Current-model CMOS sequential multiple-valued logic circuits

Abstract

The use of circuits with more than two logic levels, named as Multiple-Valued Logic (MVL) circuits, have a potential for reducing chip area consumed by interconnection wiring and functional units in Very-Large Scale Integration (VLSI). Many logical and arithmetic functions have been shown to be more efficiently implemented with multiple-valued logic in terms of number of operations, gates, transistor count and signal lines etc. However, in spite of their potential advantages, developments in multi-valued systems are not satisfactory.
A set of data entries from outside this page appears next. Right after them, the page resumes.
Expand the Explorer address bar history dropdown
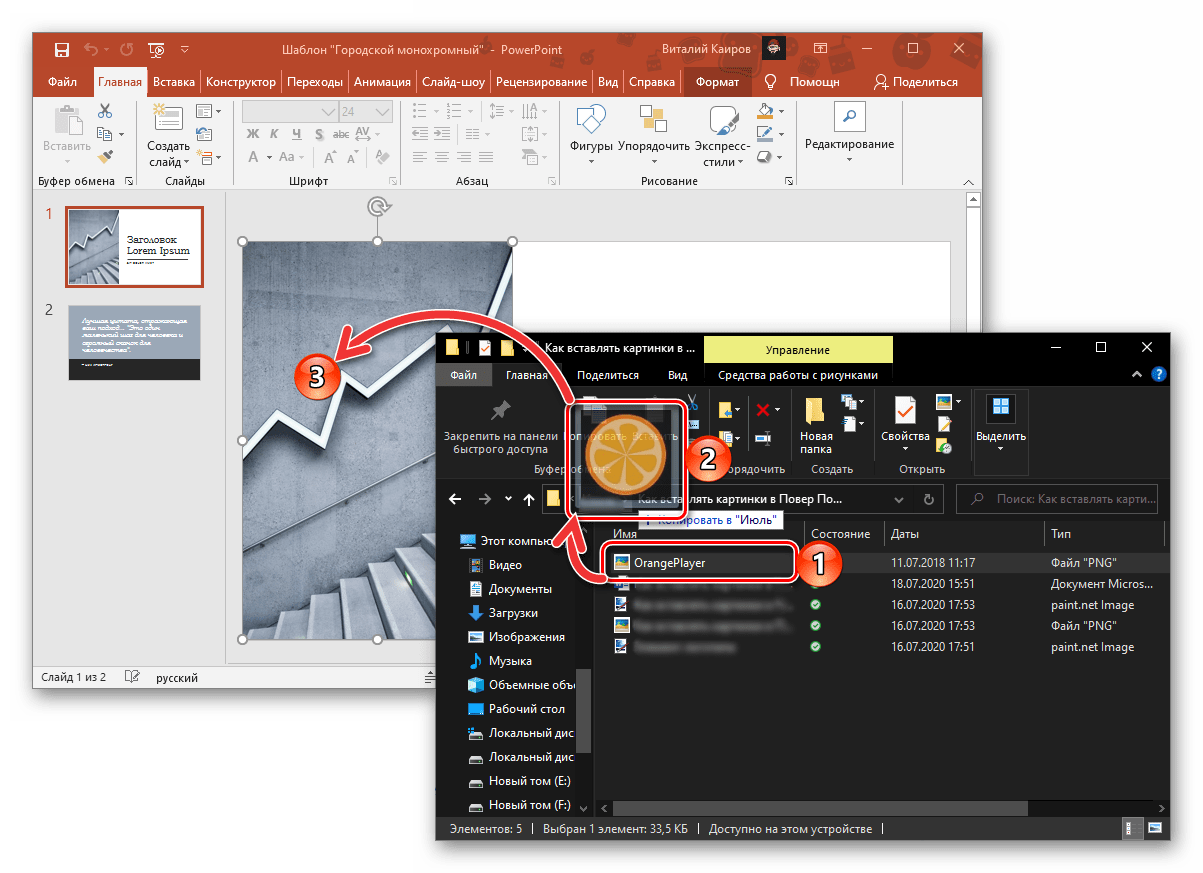1203x873 pixels. [x=899, y=499]
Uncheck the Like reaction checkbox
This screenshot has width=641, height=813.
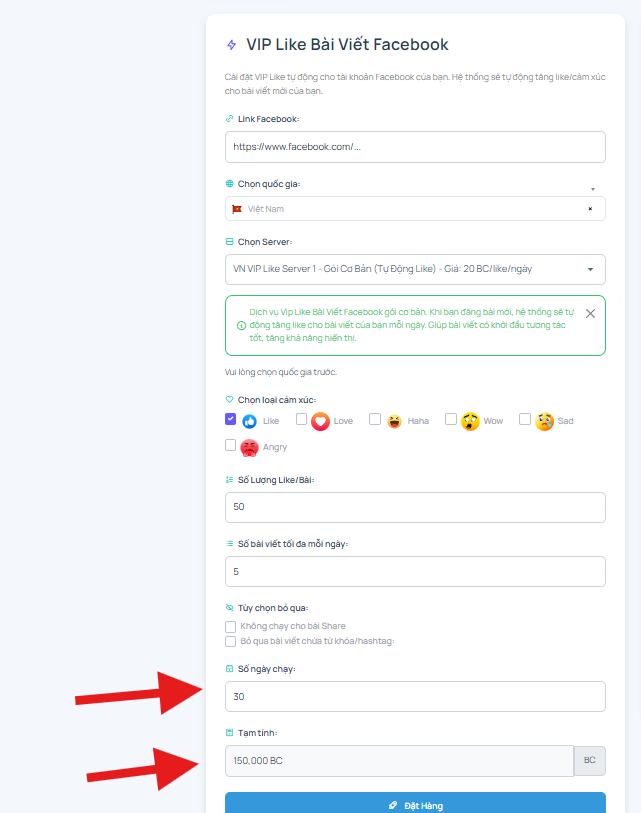[230, 419]
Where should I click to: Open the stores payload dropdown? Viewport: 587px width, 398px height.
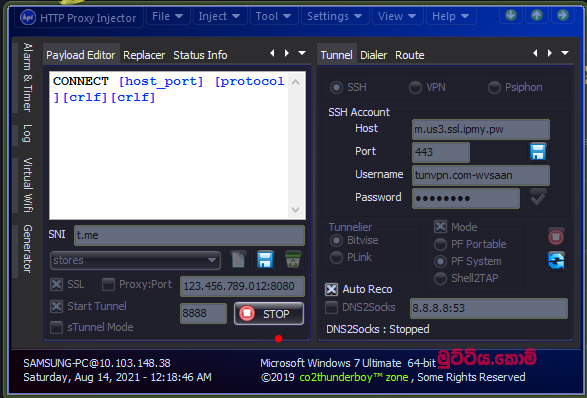135,260
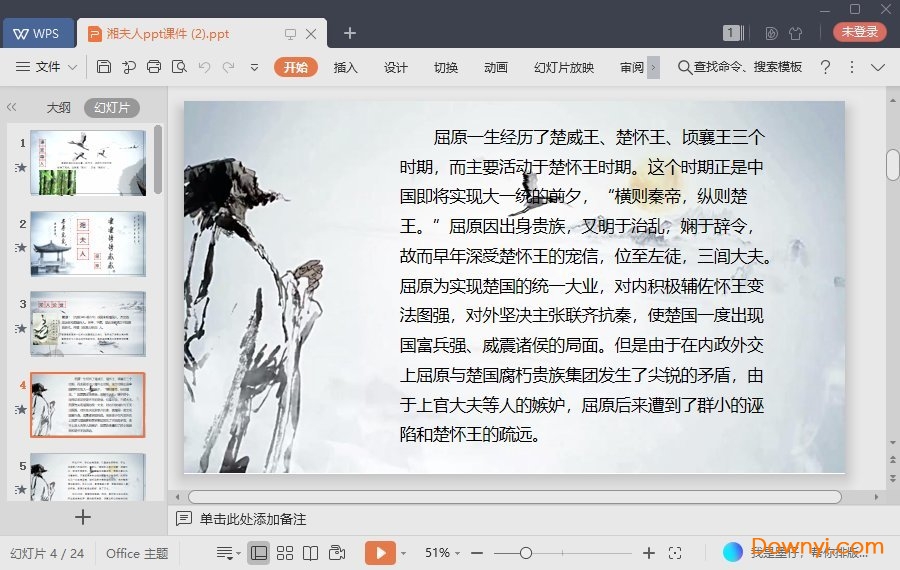The height and width of the screenshot is (570, 900).
Task: Click the 未登录 login button
Action: [x=859, y=32]
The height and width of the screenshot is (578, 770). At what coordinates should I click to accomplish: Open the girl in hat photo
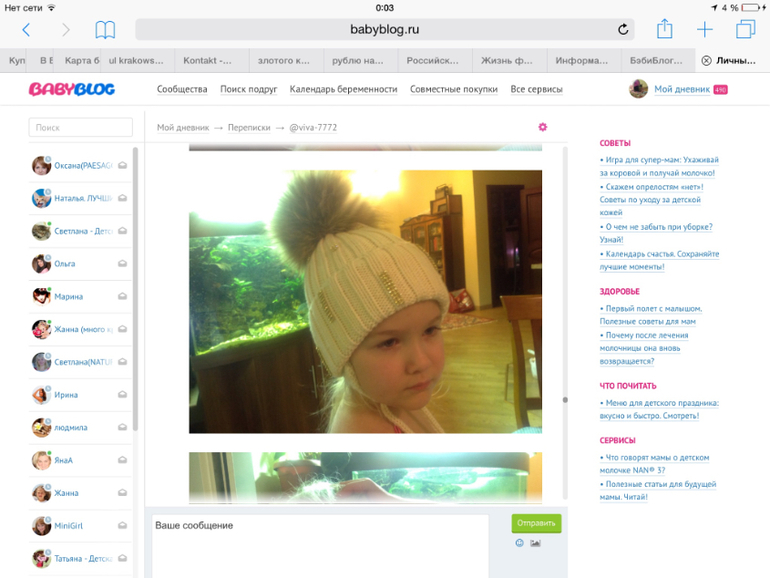365,302
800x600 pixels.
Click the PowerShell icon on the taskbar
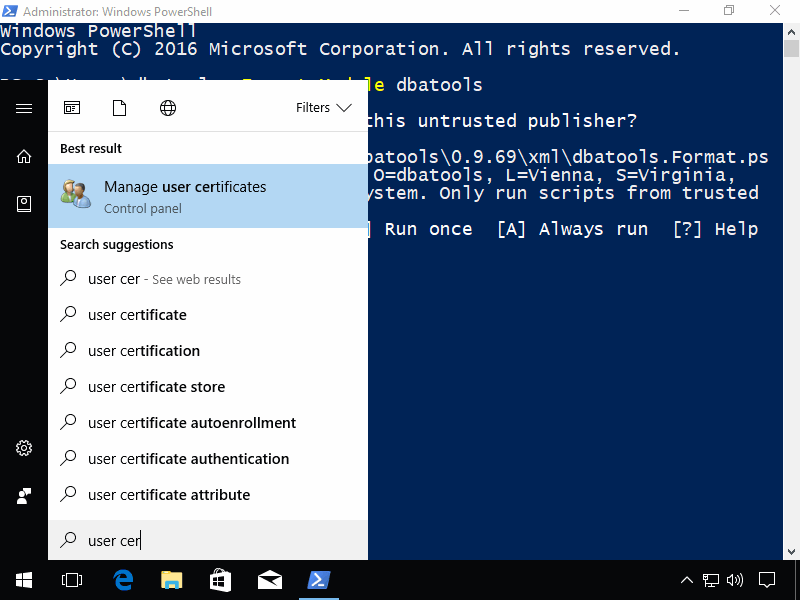[x=319, y=580]
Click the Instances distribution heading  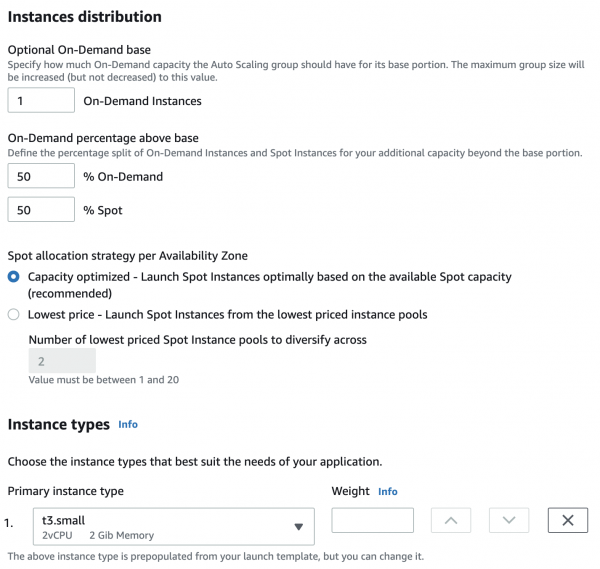(85, 17)
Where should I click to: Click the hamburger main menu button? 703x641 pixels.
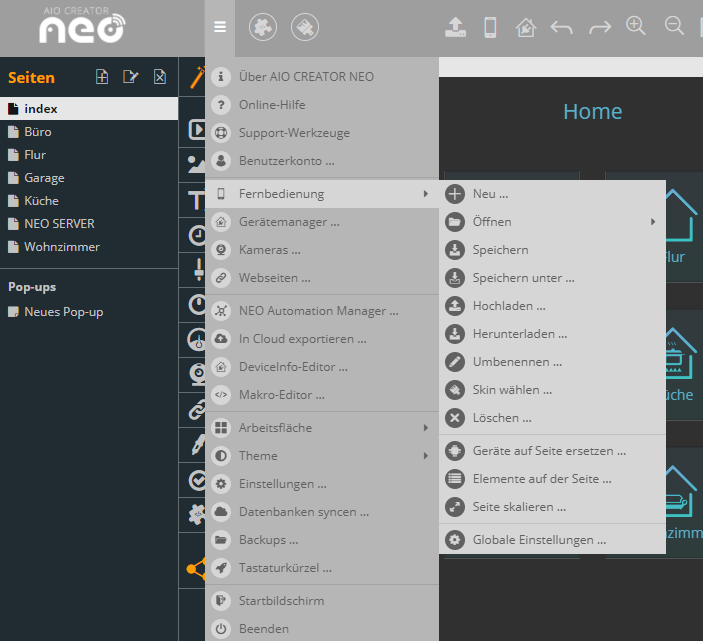(220, 27)
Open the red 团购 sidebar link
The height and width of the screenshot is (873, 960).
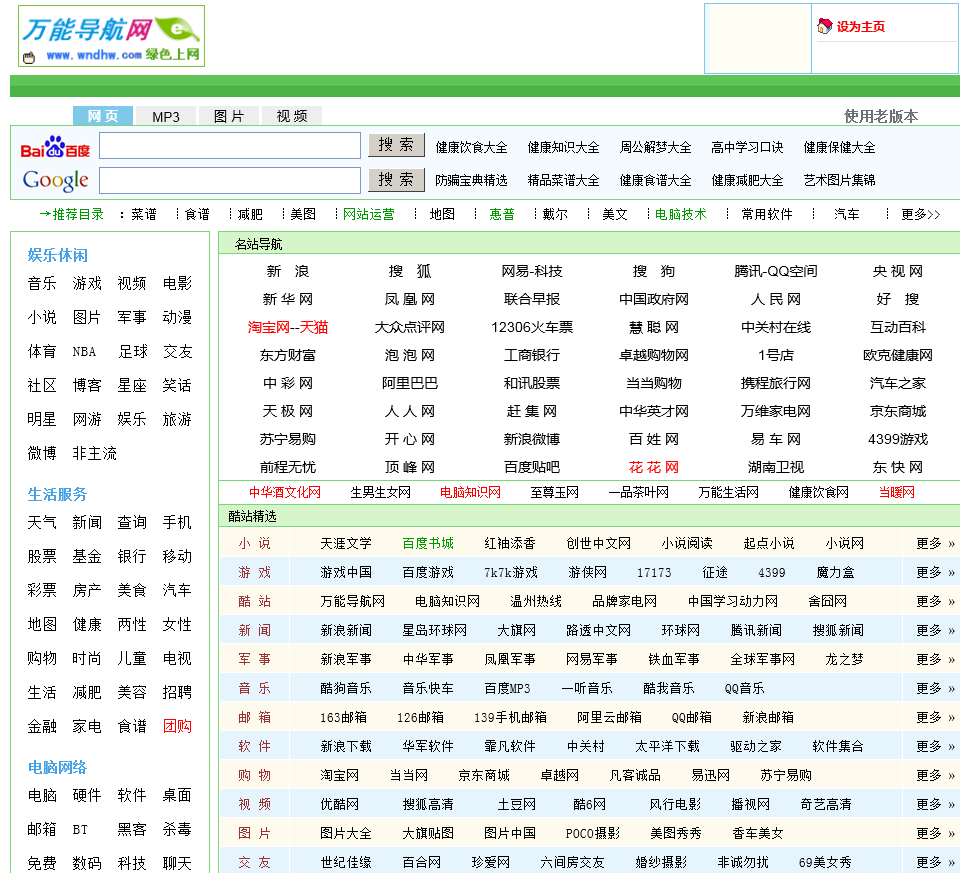pyautogui.click(x=177, y=726)
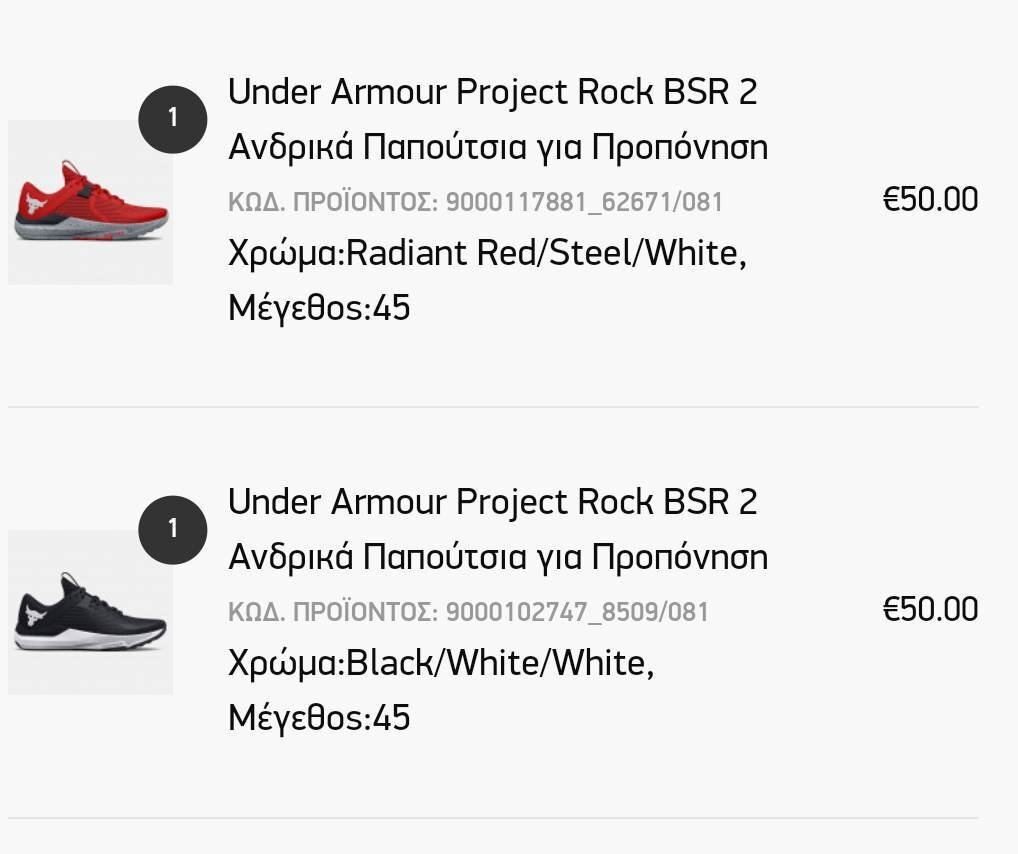
Task: Click the €50.00 price of the red shoe
Action: coord(930,199)
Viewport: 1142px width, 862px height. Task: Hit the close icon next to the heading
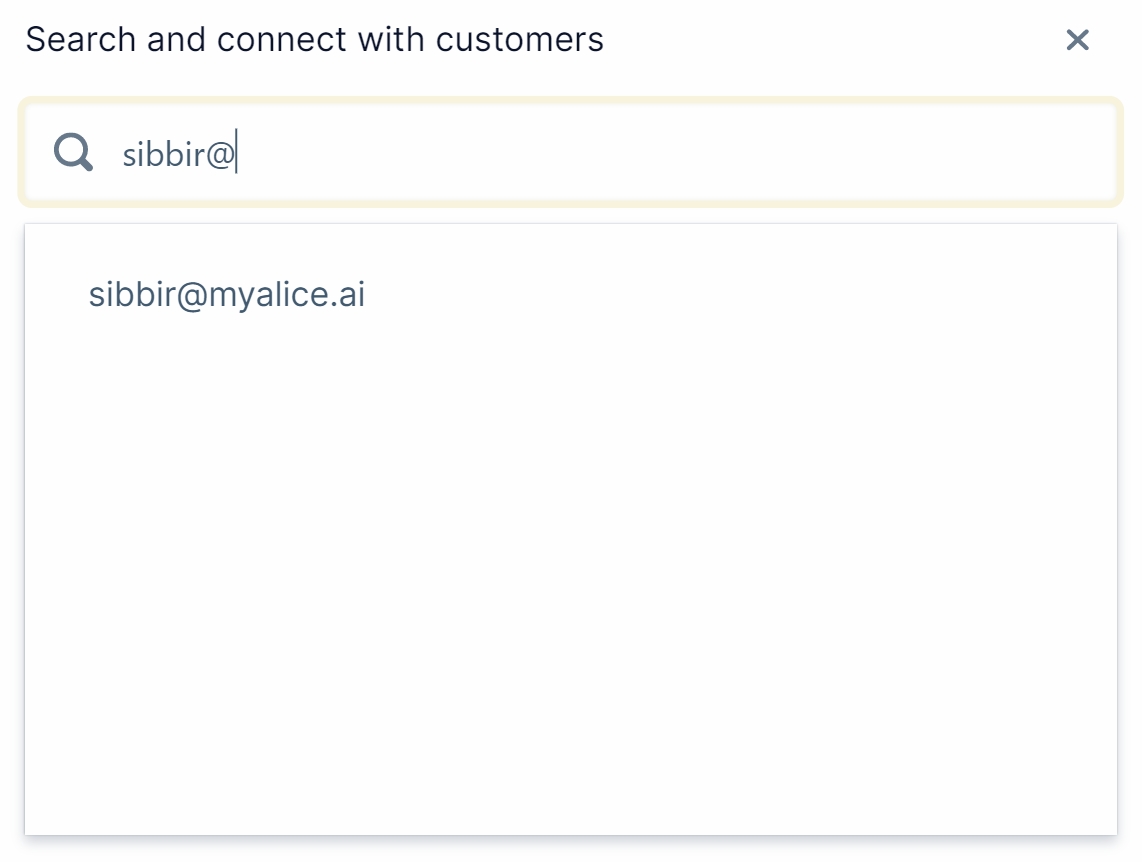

It is still a complicated task to design a system for processing a signal in a multi-valued manner despite considerable effort. Multi-valued logic circuits can be designed in current mode or voltage mode. Due to the limited supply voltages, higher radices could not be obtained using voltage mode circuits. On the other hand, current mode circuits have the advantages of current scaling, copying and sign changing with a simple current mirror, but unlike binary logic circuits, they are not self-restored. In this study, current-mode sequential logic circuits are designed and analyzed. Multiple-valued counterparts of the well-known flip-flop structures are discussed and a new type of flip-flop circuit, named AB, is proposed. The proposed circuit is used in various counter and random sequential circuit designs. Circuit schematics and simulation results are presented. In addition, a multiple-valued and binary counter designs that are using D-type flip-flops (the only flip-flop that has the same output equations for both MVL and binary) are compared in terms of various VLSI design criteria.